On Tue, 14 May 2019 02:12:35 -0400
Yan Zhao <yan.y.zhao(a)intel.com> wrote:
On Mon, May 13, 2019 at 09:28:04PM +0800, Erik Skultety wrote:
> In case of libvirt checking the compatibility, it won't
matter how good the
> error message in the kernel log is and regardless of how many error states you
> want to handle, libvirt's only limited to errno here, since we're going to
do
> plain read/write, so our internal error message returned to the user is only
> going to contain what the errno says - okay, of course we can (and we DO)

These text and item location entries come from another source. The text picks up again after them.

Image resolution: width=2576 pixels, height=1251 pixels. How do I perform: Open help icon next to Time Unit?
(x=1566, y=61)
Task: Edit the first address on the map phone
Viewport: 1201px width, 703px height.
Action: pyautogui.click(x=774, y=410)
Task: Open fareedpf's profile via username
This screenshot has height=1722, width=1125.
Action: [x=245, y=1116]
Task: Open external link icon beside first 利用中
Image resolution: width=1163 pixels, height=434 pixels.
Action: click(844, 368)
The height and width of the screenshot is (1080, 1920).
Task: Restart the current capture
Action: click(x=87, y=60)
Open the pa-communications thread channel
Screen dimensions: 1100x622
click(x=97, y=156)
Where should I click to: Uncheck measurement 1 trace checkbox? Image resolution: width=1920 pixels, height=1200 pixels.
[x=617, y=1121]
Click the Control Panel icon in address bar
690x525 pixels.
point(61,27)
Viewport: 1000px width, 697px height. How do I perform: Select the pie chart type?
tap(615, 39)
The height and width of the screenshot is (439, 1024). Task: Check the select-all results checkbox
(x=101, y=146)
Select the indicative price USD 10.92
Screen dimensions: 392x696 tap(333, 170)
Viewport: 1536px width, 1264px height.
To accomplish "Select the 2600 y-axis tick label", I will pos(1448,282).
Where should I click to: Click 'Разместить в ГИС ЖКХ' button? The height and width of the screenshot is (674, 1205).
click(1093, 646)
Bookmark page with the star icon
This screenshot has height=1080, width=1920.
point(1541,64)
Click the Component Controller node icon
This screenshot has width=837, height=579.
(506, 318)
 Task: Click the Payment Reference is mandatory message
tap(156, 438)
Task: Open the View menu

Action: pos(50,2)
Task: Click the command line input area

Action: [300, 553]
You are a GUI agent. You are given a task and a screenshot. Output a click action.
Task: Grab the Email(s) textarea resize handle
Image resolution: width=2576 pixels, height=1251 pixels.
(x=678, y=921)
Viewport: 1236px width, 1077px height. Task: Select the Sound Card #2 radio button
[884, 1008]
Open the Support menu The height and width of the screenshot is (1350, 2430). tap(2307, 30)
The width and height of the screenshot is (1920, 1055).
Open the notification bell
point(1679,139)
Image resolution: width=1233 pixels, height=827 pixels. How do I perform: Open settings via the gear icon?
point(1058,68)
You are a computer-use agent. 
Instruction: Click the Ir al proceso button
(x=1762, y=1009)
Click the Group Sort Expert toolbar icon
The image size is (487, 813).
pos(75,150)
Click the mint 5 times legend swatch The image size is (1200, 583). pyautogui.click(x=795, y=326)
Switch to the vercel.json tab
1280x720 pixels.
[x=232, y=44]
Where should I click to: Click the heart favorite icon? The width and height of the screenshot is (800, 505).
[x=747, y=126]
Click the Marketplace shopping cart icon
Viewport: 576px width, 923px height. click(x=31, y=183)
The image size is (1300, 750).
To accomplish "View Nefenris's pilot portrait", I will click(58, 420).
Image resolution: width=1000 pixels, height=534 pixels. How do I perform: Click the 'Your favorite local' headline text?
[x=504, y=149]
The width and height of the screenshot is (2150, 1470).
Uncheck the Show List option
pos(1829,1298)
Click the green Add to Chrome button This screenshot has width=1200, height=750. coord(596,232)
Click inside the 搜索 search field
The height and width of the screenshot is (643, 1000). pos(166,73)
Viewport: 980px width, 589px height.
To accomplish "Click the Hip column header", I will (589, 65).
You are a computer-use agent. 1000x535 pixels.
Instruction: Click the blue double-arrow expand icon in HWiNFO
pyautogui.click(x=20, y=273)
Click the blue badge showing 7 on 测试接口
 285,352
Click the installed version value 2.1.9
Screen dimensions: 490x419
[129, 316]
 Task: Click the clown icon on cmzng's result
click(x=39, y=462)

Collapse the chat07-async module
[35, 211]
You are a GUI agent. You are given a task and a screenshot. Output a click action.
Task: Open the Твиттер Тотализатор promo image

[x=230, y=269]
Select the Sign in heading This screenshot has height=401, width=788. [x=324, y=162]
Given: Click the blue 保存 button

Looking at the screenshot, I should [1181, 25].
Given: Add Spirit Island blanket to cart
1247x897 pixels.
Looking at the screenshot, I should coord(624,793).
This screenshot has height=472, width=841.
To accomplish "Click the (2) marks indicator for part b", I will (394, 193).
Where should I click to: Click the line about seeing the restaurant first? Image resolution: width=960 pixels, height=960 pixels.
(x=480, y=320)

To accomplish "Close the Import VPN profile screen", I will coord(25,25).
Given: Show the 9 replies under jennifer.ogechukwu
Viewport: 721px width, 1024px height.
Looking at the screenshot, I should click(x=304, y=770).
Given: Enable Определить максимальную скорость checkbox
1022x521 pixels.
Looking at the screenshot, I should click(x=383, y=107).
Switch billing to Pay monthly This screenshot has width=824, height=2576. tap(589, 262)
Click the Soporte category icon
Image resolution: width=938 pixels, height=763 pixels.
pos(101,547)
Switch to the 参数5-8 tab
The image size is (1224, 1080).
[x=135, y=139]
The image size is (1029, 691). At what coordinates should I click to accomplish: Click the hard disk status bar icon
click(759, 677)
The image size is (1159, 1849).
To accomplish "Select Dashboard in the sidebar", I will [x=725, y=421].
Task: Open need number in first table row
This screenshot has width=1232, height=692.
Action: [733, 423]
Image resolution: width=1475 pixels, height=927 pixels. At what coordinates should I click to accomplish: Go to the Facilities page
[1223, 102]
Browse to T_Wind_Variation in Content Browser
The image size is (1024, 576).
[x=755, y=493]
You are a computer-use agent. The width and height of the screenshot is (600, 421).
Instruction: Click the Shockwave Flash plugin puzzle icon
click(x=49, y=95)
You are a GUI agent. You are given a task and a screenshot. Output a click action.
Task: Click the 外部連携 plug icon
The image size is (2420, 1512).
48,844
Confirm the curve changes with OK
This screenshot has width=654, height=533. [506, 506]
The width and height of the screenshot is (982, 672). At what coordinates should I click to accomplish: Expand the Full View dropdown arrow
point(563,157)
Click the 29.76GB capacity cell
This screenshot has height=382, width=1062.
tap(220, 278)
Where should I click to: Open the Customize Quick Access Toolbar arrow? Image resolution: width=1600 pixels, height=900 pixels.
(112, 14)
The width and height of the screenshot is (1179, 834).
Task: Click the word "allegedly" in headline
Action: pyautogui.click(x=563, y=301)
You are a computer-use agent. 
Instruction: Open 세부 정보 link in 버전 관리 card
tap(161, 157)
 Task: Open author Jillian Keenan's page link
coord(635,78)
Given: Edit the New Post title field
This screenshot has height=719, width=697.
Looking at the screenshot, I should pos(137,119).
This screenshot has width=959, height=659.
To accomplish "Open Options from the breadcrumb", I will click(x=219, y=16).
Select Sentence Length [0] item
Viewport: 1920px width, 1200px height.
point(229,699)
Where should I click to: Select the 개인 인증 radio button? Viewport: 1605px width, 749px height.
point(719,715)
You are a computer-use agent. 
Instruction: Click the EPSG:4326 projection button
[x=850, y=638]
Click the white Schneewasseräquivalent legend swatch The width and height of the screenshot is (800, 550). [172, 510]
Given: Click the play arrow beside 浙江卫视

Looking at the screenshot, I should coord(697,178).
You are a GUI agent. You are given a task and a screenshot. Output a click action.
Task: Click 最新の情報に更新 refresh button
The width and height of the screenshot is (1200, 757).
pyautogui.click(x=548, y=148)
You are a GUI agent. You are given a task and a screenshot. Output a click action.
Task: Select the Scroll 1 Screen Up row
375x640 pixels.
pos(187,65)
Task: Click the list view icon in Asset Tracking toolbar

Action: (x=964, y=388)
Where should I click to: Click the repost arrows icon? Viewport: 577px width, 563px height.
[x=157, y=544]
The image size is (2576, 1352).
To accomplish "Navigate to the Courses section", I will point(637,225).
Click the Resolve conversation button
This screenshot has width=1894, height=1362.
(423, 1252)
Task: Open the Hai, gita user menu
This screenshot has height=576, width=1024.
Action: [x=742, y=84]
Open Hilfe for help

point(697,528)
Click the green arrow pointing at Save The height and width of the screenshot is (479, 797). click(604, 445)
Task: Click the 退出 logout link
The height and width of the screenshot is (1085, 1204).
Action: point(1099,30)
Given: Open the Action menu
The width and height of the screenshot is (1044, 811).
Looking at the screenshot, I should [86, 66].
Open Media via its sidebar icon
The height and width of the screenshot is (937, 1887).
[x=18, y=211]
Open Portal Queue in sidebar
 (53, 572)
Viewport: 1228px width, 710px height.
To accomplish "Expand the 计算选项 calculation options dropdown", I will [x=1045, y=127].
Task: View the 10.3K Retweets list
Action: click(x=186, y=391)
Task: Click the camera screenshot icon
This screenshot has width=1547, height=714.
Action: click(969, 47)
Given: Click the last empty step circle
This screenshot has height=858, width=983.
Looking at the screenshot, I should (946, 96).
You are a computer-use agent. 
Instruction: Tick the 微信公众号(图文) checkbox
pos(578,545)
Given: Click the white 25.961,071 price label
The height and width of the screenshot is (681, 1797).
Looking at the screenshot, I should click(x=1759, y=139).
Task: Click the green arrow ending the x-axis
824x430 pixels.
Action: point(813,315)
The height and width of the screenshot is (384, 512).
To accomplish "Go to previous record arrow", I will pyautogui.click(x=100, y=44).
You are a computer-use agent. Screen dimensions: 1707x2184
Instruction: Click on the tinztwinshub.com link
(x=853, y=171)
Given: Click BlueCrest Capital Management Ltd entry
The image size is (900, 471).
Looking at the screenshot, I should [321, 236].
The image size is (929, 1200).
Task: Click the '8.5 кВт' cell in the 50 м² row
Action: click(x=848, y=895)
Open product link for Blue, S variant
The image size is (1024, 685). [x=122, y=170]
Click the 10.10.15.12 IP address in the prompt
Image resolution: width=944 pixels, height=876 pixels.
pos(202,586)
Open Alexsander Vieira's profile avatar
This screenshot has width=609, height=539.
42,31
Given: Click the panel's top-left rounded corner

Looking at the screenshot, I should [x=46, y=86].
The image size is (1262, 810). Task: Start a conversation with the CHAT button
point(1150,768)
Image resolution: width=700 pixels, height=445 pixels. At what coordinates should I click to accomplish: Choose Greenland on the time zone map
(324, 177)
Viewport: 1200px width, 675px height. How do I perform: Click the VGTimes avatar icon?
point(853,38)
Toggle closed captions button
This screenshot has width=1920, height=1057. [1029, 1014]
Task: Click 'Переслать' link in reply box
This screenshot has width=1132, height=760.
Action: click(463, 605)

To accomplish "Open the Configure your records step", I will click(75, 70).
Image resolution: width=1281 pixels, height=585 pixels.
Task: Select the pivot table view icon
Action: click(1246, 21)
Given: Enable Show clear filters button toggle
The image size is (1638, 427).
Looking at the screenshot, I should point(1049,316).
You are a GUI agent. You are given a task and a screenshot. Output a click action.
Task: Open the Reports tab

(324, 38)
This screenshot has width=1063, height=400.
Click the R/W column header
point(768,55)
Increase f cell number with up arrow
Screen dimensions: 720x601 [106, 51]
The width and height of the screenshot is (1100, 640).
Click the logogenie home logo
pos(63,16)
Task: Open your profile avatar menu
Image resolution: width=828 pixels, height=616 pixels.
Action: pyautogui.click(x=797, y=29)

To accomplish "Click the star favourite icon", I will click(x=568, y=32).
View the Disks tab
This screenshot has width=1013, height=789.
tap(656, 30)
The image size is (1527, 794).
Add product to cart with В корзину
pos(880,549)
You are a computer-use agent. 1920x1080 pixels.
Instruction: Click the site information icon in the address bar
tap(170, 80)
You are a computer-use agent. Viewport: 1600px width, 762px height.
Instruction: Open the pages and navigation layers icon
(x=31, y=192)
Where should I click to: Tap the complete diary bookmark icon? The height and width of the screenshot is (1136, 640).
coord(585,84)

> provide libvirt specific string, further specifying the error but like I
> mentioned, depending on how many error cases we want to distinguish this may be
> hard for anyone to figure out solely on the error code, as apps will most
> probably not parse the
> logs.
>
> Regards,
> Erik
hi Erik
do you mean you are agreeing on defining common errors and only returning errno?
e.g.
#define ENOMIGRATION 140 /* device not supporting migration */
#define EUNATCH 49 /* software version not match */
#define EHWNM 142 /* hardware not matching*/
Defining custom error codes is probably not such a good idea... can we
match to common error codes instead? Do we have a good idea about
common error categories, anyway?
(Btw: does libvirt do a generic error-to-description translation, or
does it match to the context? I.e., can libvirt translate well-defined
error codes to a useful message for a specific case?)